TASK
Could you repeat the entries below with "Viewport" replaced by "Window" throughout, leaving everything else unchanged?

EXERCISE MATERIALS

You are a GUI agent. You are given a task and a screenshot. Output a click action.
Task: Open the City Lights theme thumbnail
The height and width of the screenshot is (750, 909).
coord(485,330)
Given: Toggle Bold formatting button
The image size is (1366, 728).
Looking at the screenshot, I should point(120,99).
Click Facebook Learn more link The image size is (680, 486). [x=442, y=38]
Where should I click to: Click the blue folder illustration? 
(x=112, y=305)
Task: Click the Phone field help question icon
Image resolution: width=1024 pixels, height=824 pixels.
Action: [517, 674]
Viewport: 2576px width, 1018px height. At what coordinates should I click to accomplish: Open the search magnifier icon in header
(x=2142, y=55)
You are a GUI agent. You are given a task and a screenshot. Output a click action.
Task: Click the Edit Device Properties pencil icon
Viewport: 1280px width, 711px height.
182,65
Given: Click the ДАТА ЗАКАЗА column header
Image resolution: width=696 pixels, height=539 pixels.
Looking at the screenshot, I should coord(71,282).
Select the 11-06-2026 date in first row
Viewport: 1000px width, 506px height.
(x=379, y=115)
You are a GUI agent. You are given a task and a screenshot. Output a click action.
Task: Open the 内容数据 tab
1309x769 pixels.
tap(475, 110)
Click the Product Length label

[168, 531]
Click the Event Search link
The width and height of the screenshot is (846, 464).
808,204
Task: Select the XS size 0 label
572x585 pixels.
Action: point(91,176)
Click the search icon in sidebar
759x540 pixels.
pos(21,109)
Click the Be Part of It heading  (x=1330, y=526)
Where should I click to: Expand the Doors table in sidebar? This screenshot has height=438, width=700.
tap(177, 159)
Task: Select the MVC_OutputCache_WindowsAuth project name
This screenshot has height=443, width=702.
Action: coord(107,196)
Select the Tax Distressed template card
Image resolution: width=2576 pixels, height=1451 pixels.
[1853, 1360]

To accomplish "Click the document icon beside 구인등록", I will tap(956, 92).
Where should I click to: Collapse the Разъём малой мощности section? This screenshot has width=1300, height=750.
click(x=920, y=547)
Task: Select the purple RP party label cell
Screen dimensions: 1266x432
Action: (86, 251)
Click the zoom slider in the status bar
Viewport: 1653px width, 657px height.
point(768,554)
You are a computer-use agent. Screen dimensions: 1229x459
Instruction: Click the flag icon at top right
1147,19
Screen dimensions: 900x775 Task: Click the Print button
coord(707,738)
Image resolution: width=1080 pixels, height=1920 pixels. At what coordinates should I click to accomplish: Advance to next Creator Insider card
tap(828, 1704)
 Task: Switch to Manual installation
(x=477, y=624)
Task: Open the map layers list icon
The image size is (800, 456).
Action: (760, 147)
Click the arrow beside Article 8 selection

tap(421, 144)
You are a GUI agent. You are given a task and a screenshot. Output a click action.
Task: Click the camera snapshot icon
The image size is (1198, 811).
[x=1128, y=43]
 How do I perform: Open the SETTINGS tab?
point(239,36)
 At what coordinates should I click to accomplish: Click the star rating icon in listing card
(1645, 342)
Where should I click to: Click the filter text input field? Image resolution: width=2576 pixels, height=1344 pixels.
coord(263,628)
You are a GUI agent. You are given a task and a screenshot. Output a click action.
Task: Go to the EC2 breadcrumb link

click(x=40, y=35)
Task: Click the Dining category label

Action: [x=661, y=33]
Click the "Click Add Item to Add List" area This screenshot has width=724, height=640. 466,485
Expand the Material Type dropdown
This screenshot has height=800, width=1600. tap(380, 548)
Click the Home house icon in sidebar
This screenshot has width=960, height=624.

OUTPUT FOR THIS TASK
You are a GUI agent. You are given a task and a screenshot. Output a click action.
Task: Open the City Lights theme thumbnail
The height and width of the screenshot is (750, 909).
coord(485,330)
Given: Toggle Bold formatting button
The image size is (1366, 728).
Looking at the screenshot, I should point(120,99).
Click Facebook Learn more link The image size is (680, 486). [x=442, y=38]
Where should I click to: Click the blue folder illustration? 
(x=112, y=305)
Task: Click the Phone field help question icon
Image resolution: width=1024 pixels, height=824 pixels.
Action: [517, 674]
Window: 2576px width, 1018px height. At what coordinates should I click to accomplish: Open the search magnifier icon in header
(x=2142, y=55)
You are a GUI agent. You are given a task and a screenshot. Output a click action.
Task: Click the Edit Device Properties pencil icon
Window: 1280px width, 711px height.
182,65
Given: Click the ДАТА ЗАКАЗА column header
Image resolution: width=696 pixels, height=539 pixels.
Looking at the screenshot, I should coord(71,282).
Select the 11-06-2026 date in first row
Window: 1000px width, 506px height.
(x=379, y=115)
You are a GUI agent. You are given a task and a screenshot. Output a click action.
Task: Open the 内容数据 tab
1309x769 pixels.
tap(475, 110)
Click the Product Length label

[168, 531]
Click the Event Search link
The width and height of the screenshot is (846, 464).
808,204
Task: Select the XS size 0 label
572x585 pixels.
Action: point(91,176)
Click the search icon in sidebar
759x540 pixels.
pos(21,109)
Click the Be Part of It heading  (x=1330, y=526)
Where should I click to: Expand the Doors table in sidebar? This screenshot has height=438, width=700.
tap(177, 159)
Task: Select the MVC_OutputCache_WindowsAuth project name
This screenshot has height=443, width=702.
Action: coord(107,196)
Select the Tax Distressed template card
Image resolution: width=2576 pixels, height=1451 pixels.
[1853, 1360]

To accomplish "Click the document icon beside 구인등록", I will tap(956, 92).
Where should I click to: Collapse the Разъём малой мощности section? This screenshot has width=1300, height=750.
click(x=920, y=547)
Task: Select the purple RP party label cell
Screen dimensions: 1266x432
Action: (86, 251)
Click the zoom slider in the status bar
Window: 1653px width, 657px height.
point(768,554)
You are a computer-use agent. Screen dimensions: 1229x459
Instruction: Click the flag icon at top right
1147,19
Screen dimensions: 900x775 Task: Click the Print button
coord(707,738)
Image resolution: width=1080 pixels, height=1920 pixels. At what coordinates should I click to accomplish: Advance to next Creator Insider card
tap(828, 1704)
 Task: Switch to Manual installation
(x=477, y=624)
Task: Open the map layers list icon
The image size is (800, 456).
Action: (760, 147)
Click the arrow beside Article 8 selection

tap(421, 144)
You are a GUI agent. You are given a task and a screenshot. Output a click action.
Task: Click the camera snapshot icon
The image size is (1198, 811).
[x=1128, y=43]
 How do I perform: Open the SETTINGS tab?
point(239,36)
 At what coordinates should I click to accomplish: Click the star rating icon in listing card
(1645, 342)
Where should I click to: Click the filter text input field? Image resolution: width=2576 pixels, height=1344 pixels.
coord(263,628)
You are a GUI agent. You are given a task and a screenshot. Output a click action.
Task: Go to the EC2 breadcrumb link

click(x=40, y=35)
Task: Click the Dining category label

Action: [x=661, y=33]
Click the "Click Add Item to Add List" area This screenshot has width=724, height=640. 466,485
Expand the Material Type dropdown
This screenshot has height=800, width=1600. tap(380, 548)
Click the Home house icon in sidebar
This screenshot has width=960, height=624.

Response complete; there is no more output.